Amongst the Australian coins on offer is an 1872 M Sovereign with a ‘medal alignment.’ At the opening of the Melbourne Mint in 1872 a small number of presentation coins were distributed amongst the dignitaries in attendance. These were Shield reverse sovereigns and, unlike the circulation coins of that year, they were struck with a ‘medal alignment’ of the obverse and reverse dies. It is thought that about 50 were struck but few have survived, and it is an extreme rarity in any grade. As a testament to its rarity it was not represented in the ‘Quatermaster’ Collection which was described as “the most comprehensive collection of Australian Ingots, Patterns, Proofs, Sovereigns and Half Sovereigns ever assembled by a private collector or public institution.”
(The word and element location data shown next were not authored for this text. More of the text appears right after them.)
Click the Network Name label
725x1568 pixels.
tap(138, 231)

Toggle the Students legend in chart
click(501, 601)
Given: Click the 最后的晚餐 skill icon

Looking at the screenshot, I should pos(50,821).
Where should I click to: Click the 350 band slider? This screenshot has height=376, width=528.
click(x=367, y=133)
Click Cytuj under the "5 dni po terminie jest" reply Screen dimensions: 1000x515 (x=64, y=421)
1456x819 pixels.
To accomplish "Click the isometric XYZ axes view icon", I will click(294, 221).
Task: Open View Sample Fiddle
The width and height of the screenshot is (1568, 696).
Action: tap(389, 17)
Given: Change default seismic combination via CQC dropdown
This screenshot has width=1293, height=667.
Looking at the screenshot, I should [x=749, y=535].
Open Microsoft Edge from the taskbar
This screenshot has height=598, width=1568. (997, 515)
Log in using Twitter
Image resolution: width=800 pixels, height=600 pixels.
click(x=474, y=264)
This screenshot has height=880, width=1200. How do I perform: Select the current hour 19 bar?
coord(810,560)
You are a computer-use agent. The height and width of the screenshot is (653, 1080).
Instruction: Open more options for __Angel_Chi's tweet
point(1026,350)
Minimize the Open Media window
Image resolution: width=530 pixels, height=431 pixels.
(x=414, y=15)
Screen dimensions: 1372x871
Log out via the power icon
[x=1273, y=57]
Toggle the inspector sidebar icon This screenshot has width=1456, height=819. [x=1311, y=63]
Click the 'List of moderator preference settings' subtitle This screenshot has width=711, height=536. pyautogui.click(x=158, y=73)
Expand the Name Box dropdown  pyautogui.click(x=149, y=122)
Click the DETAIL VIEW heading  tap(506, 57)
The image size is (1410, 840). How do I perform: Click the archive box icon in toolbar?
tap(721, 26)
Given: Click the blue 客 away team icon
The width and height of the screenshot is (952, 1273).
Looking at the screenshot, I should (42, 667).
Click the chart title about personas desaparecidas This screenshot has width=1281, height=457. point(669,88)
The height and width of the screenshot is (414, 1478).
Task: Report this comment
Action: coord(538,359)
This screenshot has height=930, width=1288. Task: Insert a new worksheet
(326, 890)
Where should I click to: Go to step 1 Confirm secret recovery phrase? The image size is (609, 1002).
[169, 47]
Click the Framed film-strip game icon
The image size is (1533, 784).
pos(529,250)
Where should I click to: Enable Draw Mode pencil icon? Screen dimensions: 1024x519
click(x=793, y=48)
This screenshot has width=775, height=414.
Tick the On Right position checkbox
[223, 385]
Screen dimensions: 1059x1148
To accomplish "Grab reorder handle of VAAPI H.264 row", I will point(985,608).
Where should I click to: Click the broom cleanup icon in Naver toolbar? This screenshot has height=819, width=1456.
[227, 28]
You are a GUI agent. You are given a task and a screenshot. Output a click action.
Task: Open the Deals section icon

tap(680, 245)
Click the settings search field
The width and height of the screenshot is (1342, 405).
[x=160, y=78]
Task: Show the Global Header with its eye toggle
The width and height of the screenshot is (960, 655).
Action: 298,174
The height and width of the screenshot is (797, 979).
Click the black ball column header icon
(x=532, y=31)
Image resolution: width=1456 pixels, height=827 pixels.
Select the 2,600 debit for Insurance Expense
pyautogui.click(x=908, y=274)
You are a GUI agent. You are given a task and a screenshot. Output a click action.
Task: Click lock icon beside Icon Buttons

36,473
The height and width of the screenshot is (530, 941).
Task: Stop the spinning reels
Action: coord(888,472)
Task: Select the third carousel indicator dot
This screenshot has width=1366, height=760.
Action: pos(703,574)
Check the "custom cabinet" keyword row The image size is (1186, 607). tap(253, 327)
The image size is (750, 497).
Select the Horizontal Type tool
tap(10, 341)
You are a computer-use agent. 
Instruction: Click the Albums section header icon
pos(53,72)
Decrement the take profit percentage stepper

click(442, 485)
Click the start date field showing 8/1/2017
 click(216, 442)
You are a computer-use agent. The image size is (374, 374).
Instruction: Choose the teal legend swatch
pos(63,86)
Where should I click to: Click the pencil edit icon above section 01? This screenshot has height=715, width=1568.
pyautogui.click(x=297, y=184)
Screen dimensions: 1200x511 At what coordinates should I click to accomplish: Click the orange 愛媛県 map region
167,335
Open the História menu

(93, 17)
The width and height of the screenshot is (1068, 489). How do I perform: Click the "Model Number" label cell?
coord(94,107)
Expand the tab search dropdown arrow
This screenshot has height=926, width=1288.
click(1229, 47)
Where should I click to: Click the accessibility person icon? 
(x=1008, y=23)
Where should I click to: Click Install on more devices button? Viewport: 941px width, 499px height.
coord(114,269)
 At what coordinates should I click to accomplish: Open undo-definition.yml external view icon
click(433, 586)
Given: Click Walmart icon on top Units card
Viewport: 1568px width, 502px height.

The World coin selection offers an interesting array of ‘error coins’ including two ‘unholed’ New Guinea Shillings covering two monarchs. The 1935 Shilling was struck during the reign of George V and the 1938 during the reign of George VI. There is also a ‘mule’ strike combining the obverse of a Jamaican 1888 Farthing and the reverse of a Great Britain Victoria Penny Reverse. Surely this must rate as one of the most bizarre mistakes made by the Royal Mint and it is highly graded by NGC at MS66. There is also full obverse brockage of a Newfoundland Victoria Penny as well as a rare Gold Coast. 1796 1/4 Ackey with the error spelling ‘Parli(a)ment.’
One of the more interesting items is the ‘Ayrshire’ 1799 Gold Pattern Sixpence which was struck for the ‘Scotophile’ Colonel Fullerton. Fullerton wanted a separate coinage for Scotland and went about commissioning dies for a sixpence, shilling and half crown. His plans were stymied by the Anglophile Sir Joseph Banks who objected to the proposed designs which ditched the usual portrait of the King in favour of the Seneschal or Judicial Steward of Scotland i.e. the Prince of Wales (later George IV). Only a few copper strikes were done at the time before the operation was closed down, but the dies were preserved and restrikes were made in silver and gold. The silver issues are scare but not rare whereas only a few of the gold issues have survived, and none finer than this sixpence graded NGC MS65.
These are just some of the highlights of the Auction which bears closer scrutiny.